Task details:
Word for word, output the data that follows.

Stored data:
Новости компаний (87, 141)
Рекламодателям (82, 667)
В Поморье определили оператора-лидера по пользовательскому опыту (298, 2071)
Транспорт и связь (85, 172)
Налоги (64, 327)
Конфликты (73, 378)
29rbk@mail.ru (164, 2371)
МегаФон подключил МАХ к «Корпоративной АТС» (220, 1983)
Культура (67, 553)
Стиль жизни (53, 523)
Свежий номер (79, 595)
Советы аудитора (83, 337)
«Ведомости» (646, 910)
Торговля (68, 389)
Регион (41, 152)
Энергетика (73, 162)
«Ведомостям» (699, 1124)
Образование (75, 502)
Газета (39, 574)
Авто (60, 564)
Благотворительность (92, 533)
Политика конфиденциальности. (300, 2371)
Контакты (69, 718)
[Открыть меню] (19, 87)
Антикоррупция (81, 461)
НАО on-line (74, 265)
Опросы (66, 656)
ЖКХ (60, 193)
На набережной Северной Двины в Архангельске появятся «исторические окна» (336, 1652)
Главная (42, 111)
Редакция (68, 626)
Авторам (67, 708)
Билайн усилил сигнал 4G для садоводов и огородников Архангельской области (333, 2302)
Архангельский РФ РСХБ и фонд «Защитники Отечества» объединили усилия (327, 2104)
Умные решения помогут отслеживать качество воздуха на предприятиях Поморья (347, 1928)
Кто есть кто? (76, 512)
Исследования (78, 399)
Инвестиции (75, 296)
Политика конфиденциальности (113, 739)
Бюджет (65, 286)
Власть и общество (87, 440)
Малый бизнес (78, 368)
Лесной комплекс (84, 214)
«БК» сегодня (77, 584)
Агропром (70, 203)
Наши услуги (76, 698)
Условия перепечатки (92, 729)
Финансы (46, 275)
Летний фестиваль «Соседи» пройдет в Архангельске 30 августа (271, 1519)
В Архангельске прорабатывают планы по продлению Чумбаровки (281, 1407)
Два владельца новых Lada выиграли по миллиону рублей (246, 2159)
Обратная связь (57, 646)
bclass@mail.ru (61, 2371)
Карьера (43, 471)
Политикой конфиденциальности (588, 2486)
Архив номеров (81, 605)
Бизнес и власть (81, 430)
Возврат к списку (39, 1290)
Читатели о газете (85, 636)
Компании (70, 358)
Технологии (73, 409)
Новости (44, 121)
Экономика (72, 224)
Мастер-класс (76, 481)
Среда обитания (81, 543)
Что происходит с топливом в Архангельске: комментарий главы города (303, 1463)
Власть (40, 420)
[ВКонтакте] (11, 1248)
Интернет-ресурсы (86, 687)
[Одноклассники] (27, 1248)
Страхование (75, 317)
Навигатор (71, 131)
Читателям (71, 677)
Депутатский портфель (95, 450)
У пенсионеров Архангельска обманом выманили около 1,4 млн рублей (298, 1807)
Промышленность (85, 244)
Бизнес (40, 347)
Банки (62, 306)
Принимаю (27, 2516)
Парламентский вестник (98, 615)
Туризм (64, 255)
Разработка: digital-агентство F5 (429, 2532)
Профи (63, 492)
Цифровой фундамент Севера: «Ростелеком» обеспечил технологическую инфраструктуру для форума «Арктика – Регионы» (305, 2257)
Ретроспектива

Solution to this problem:
Новости компаний (87, 141)
Рекламодателям (82, 667)
В Поморье определили оператора-лидера по пользовательскому опыту (298, 2071)
Транспорт и связь (85, 172)
Налоги (64, 327)
Конфликты (73, 378)
29rbk@mail.ru (164, 2371)
МегаФон подключил МАХ к «Корпоративной АТС» (220, 1983)
Культура (67, 553)
Стиль жизни (53, 523)
Свежий номер (79, 595)
Советы аудитора (83, 337)
«Ведомости» (646, 910)
Торговля (68, 389)
Регион (41, 152)
Энергетика (73, 162)
«Ведомостям» (699, 1124)
Образование (75, 502)
Газета (39, 574)
Авто (60, 564)
Благотворительность (92, 533)
Политика конфиденциальности. (300, 2371)
Контакты (69, 718)
[Открыть меню] (19, 87)
Антикоррупция (81, 461)
НАО on-line (74, 265)
Опросы (66, 656)
ЖКХ (60, 193)
На набережной Северной Двины в Архангельске появятся «исторические окна» (336, 1652)
Главная (42, 111)
Редакция (68, 626)
Авторам (67, 708)
Билайн усилил сигнал 4G для садоводов и огородников Архангельской области (333, 2302)
Архангельский РФ РСХБ и фонд «Защитники Отечества» объединили усилия (327, 2104)
Умные решения помогут отслеживать качество воздуха на предприятиях Поморья (347, 1928)
Кто есть кто? (76, 512)
Исследования (78, 399)
Инвестиции (75, 296)
Политика конфиденциальности (113, 739)
Бюджет (65, 286)
Власть и общество (87, 440)
Малый бизнес (78, 368)
Лесной комплекс (84, 214)
«БК» сегодня (77, 584)
Агропром (70, 203)
Наши услуги (76, 698)
Условия перепечатки (92, 729)
Финансы (46, 275)
Летний фестиваль «Соседи» пройдет в Архангельске 30 августа (271, 1519)
В Архангельске прорабатывают планы по продлению Чумбаровки (281, 1407)
Два владельца новых Lada выиграли по миллиону рублей (246, 2159)
Обратная связь (57, 646)
bclass@mail.ru (61, 2371)
Карьера (43, 471)
Политикой конфиденциальности (588, 2486)
Архив номеров (81, 605)
Бизнес и власть (81, 430)
Возврат к списку (39, 1290)
Читатели о газете (85, 636)
Компании (70, 358)
Технологии (73, 409)
Новости (44, 121)
Экономика (72, 224)
Мастер-класс (76, 481)
Среда обитания (81, 543)
Что происходит с топливом в Архангельске: комментарий главы города (303, 1463)
Власть (40, 420)
[ВКонтакте] (11, 1248)
Интернет-ресурсы (86, 687)
[Одноклассники] (27, 1248)
Страхование (75, 317)
Навигатор (71, 131)
Читателям (71, 677)
Депутатский портфель (95, 450)
У пенсионеров Архангельска обманом выманили около 1,4 млн рублей (298, 1807)
Промышленность (85, 244)
Бизнес (40, 347)
Банки (62, 306)
Принимаю (27, 2516)
Парламентский вестник (98, 615)
Туризм (64, 255)
Разработка: digital-агентство F5 (429, 2532)
Профи (63, 492)
Цифровой фундамент Севера: «Ростелеком» обеспечил технологическую инфраструктуру для форума «Арктика – Регионы» (305, 2257)
Ретроспектива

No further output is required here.